After calling rising inflation "transitory" for most of last year, the Federal Reserve is finally taking it seriously. With the Consumer Price Index surging at a four-decade high, the Fed has now signaled an end to its easy money policy. A review of the minutes from the Fed's December meeting shows a faster tapering down of its bond-buying stimulus program during the first part of 2022, with at least three quarter-point interest rate hikes to come before the end of the year.
Fed policy makers may finally be admitting that inflation is a legitimate concern going forward, but that is still not enough for some economists. Peter Morici, business and economics professor at the University of Maryland, is calling for much faster and more aggressive action. "Inflation is really heating up, it's becoming embedded in the behavior of businesses and the expectations of consumers," he tells KTRH. "And I think we need to move quickly."
"(Former Reagan-era Federal Reserve Chair) Paul Volcker taught us that radical action is needed to deal with inflation this high," continues Morici. "Gradually raising rates doesn't do a whole lot of good."
Morici believe the Fed's current tapering-followed-by-rate-hikes plan is too little, too late. "I would suggest they raise rates immediately, and do it at each meeting---perhaps even more than a quarter of a percent," he says. "And they should not only end tapering and bond-buying, but start to sell off the balance sheet and remove liquidity in the system."

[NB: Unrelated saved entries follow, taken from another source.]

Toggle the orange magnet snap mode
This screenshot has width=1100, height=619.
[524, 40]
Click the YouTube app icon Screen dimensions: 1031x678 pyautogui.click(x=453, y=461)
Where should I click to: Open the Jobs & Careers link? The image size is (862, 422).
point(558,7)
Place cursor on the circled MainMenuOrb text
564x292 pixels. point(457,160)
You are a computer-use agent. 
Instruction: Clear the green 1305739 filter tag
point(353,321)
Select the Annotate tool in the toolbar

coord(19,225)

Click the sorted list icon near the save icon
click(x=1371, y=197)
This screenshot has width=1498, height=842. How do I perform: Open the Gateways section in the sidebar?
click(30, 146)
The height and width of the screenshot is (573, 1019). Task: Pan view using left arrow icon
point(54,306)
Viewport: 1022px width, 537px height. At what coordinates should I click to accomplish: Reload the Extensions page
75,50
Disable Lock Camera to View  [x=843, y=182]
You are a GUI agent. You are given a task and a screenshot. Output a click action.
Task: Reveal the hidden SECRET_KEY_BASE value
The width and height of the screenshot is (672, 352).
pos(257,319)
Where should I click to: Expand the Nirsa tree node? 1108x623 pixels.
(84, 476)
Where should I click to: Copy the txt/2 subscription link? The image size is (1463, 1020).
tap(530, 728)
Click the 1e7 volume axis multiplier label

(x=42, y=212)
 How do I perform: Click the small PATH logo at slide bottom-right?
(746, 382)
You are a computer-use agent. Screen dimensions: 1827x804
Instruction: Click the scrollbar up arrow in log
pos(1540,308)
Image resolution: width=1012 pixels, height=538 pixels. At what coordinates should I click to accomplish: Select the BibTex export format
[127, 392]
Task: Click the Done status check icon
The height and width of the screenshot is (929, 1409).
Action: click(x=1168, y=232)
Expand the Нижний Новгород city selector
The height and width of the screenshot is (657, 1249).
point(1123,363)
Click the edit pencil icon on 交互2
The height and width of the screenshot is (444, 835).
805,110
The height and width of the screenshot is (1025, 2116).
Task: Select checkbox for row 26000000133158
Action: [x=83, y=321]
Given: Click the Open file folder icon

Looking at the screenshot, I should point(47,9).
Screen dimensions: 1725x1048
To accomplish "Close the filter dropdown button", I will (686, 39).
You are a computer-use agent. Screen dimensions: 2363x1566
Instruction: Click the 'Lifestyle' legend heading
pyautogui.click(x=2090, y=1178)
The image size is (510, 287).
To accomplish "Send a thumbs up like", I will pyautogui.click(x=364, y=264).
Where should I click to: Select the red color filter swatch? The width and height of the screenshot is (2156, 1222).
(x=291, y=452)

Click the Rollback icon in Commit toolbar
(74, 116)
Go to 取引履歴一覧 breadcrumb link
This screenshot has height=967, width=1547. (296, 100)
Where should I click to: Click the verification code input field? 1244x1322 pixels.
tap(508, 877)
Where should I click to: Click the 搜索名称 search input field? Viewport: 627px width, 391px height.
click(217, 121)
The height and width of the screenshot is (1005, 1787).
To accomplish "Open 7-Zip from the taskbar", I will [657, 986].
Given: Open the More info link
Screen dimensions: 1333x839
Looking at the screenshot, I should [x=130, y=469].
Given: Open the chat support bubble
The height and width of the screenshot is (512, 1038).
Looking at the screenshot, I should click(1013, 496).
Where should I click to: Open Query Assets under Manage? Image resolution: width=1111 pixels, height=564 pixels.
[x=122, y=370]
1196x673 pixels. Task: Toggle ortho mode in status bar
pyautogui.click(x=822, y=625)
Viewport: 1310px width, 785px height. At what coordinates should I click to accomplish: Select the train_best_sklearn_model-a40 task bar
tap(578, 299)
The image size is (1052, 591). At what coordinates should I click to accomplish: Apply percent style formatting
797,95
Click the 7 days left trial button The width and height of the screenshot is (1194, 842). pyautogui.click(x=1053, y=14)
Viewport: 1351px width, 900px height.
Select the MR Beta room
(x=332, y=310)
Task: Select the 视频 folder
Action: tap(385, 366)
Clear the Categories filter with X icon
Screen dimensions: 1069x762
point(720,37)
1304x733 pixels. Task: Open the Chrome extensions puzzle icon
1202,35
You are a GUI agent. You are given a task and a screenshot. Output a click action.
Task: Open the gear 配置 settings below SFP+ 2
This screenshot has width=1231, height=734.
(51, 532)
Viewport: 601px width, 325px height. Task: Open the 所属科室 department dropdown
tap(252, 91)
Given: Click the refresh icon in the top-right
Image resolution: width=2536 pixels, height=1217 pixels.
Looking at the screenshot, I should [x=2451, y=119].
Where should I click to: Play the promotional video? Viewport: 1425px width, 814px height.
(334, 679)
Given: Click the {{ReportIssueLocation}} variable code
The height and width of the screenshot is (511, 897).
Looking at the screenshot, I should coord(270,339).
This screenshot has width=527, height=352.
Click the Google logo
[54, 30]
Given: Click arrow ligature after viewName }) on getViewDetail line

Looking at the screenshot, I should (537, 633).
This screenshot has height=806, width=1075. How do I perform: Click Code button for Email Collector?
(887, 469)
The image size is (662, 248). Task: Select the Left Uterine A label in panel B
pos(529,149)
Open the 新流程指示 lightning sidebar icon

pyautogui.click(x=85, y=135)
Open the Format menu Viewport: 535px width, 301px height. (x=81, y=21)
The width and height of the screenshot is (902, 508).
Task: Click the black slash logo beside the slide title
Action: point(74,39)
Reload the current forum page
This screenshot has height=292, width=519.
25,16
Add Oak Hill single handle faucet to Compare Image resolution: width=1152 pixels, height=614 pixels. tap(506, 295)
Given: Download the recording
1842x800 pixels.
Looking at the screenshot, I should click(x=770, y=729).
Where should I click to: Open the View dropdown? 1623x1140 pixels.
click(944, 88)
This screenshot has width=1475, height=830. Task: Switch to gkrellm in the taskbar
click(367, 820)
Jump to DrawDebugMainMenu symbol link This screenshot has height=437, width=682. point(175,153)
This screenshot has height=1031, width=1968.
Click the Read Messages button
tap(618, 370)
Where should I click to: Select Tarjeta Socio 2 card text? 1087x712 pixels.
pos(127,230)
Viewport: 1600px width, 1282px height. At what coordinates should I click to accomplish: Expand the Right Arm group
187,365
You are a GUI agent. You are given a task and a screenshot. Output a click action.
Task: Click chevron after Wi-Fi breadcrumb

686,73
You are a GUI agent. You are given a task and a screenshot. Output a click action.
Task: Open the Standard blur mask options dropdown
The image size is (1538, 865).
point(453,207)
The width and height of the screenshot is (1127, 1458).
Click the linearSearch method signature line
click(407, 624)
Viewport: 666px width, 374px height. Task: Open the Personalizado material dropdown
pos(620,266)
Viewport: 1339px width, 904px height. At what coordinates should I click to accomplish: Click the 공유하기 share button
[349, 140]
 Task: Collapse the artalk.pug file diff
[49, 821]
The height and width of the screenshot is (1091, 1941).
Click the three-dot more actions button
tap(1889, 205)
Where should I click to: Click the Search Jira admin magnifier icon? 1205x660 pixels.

Of course, drastic actions like those would likely spook the stock market. But Morici believes that is a short-term price worth paying. "Look, in order to get through this they're going to have to go through a period where stocks may go through some sort of malaise, but if they get inflation under control, stocks will rebound," he says. "So my feeling is there's no real risk to equity investments in the long-term."